La violenza di genere

Posted on 22 Novembre 2013

 

Si definisce violenza di genere ogni tipo di maltrattamento a cui sono soggette le donne nell’ambito dei rapporti familiari e interpersonali. Si tratta di violenza di genere ogni volta che una donna viene denigrata, maltrattata, molestata sessualmente, violentata all’interno di relazioni che potremmo definire “normali”, di conoscenza, frequentazione, condivisione di spazi e abitudini.

La violenza di genere è un fenomeno globale, le ricerche compiute negli ultimi 10-12 anni dimostrano che la violenza contro le donne è un fenomeno endemico, esso è diffuso allo stesso modo nei paesi industrializzati come in quelli in via di sviluppo. Le vittime e i loro aggressori appartengono a tutte le classi sociali e culturali e a tutti i ceti economici. Inoltre, contrariamente a quanto si possa credere, la violenza di genere avviene prevalentemente, e con esiti più gravi, tra le mura domestiche: i maltrattanti più frequenti sono i familiari, mariti e padri, seguiti poi dagli amici, vicini di casa, conoscenti stretti e colleghi di lavoro o di studio. Sono stati individuati vari tipi di violenza:  quella sessuale, quella fisica, quella economica, quella psicologica e lo stalking.

 

Uno dei problemi più grossi a cui si va incontro lavorando in questo campo, è la difficoltà a riconoscere gli episodi e gli atti di violenza, ciò conduce ad una generale condizione di mancata denuncia da parte delle donne, che troppo spesso si convincono di trovarsi in una situazione di normalità.  Lo stato psicologico di una donna maltrattata è un qualcosa di veramente molto delicato, che ha una estrema necessità di incontrare persone, esseri umani, capaci di accoglierla, ascoltarla e sostenerla.

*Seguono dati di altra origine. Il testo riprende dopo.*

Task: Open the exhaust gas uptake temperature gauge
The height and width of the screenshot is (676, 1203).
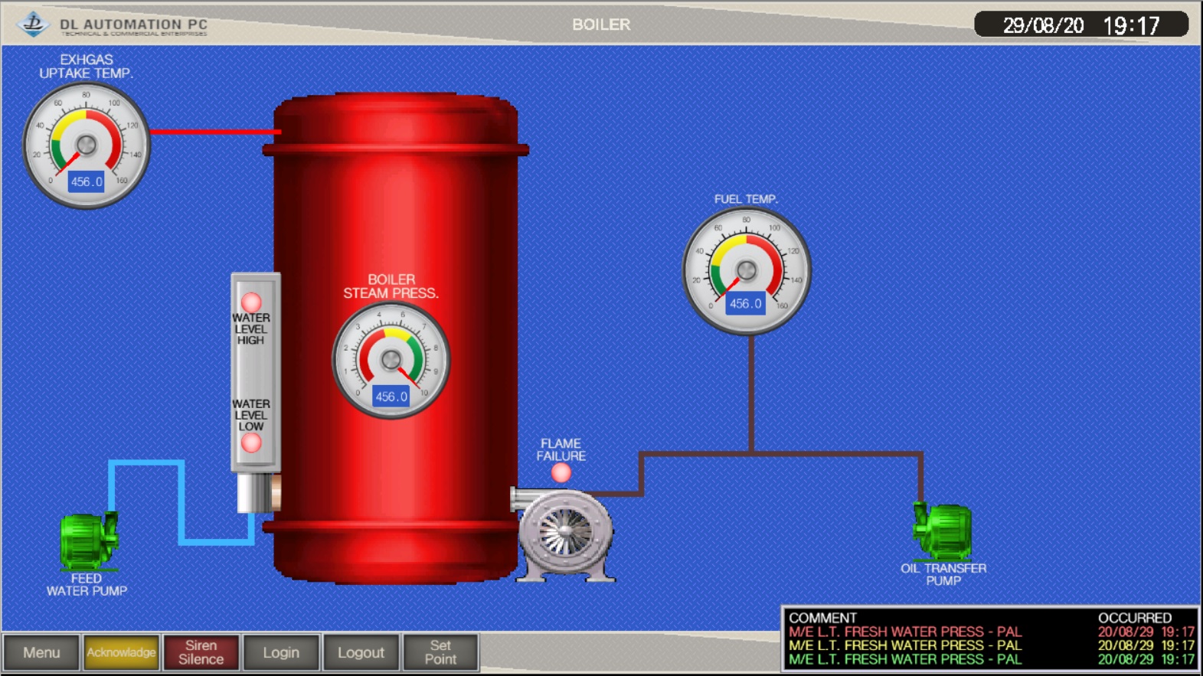Action: pyautogui.click(x=87, y=145)
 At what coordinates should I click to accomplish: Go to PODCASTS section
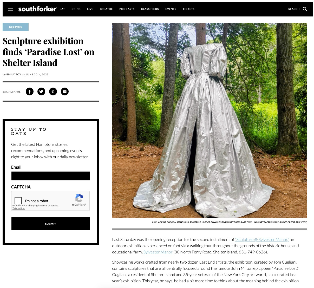click(127, 9)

In queste circostanze la donna- vittima entra in una stretta logica di convinzione che quei maltrattamenti, quella situazione di vita, le siano dovute e non vede possibilità alcuna di uscita. Molto spesso si vergogna a parlarne agli altri, solo raramente e con molta fatica tenta di esternare la violenza per timore delle conseguenze molto spesso legate alla paura che l’aggressore possa diventare più violento di prima. Le donne spesso hanno inoltre una scarsa conoscenza dei propri diritti.

La paura di affrontare un lungo processo, e le difficoltà sul  piano psicologico, economico, e relazionale che il percorso di uscita dalla condizione di violenza comportano, spingono troppo spesso le donne a non dare voce al loro disagio. Da questo punto di vista la situazione italiana è piuttosto problematica: moltissime donne hanno subito violenza almeno una volta nella vita e la maggior parte di loro non solo non ha denunciato il fatto, ma non ne ha neanche parlato con gli amici e i familiari più stretti. Il fenomeno risulta quindi molto presente ma ancora sostanzialmente sommerso.

Come dicevo poco sopra una delle ragioni di questa preoccupante realtà sta nel fatto che molte donne non sono in grado di riconoscere la violenza che subiscono. Possiamo provare a capire qualcosa di più di questo concetto se lo mettiamo a confronto con quello di conflitto. Troppo spesso le due parole vengono confuse nel quotidiano ma una attenta riflessione sui loro significati ci dice qualcosa di estremamente importante.  

Intanto è bene precisare che quando si parla di violenza ci si riferisce ad un danno irreversibile: le conseguenze di una violenza subita segnano talmente in profondità la vita di una donna da lasciare cicatrici profonde ed evidenti e non soltanto dal punto di vista fisico. Al contrario ciò che si ascrive al concetto di conflitto è qualcosa che ha sicuramente a che fare con il contrasto, la divergenza, la critica e l’opposizione ma senza una componente dannosa dell’altro. Proprio nella percezione/visione che si ha dell’altro sta forse la differenza maggiore trai due concetti: nella violenza la persona stessa è identificata con il problema oggetto di discussione e dunque nella logica del maltrattante soltanto eliminando la persona stessa è possibile eliminare il problema.

Comunemente siamo portati a pensare che la violenza sia una conseguenza del conflitto, in verità sarebbe più corretto definire la violenza come una incapacità di stare nel conflitto, una incapacità di gestire una relazione in cui l’altro possa avere opinione diversa dalla propria. Il conflitto può invece essere posto proprio alla base di una buona relazione, come momento fondante di essa, dal momento che riesco a percepire l’altro con me nella relazione proprio in quanto altro: questo comporta la possibilità di creare una sorta di buona distanza tra i due nella relazione così da preservare  la relazione stessa.

In conclusione potremmo quindi dire che mentre il conflitto rappresenta una necessaria competenza relazionale, la violenza si colloca nell’area della distruzione e della eliminazione relazionale.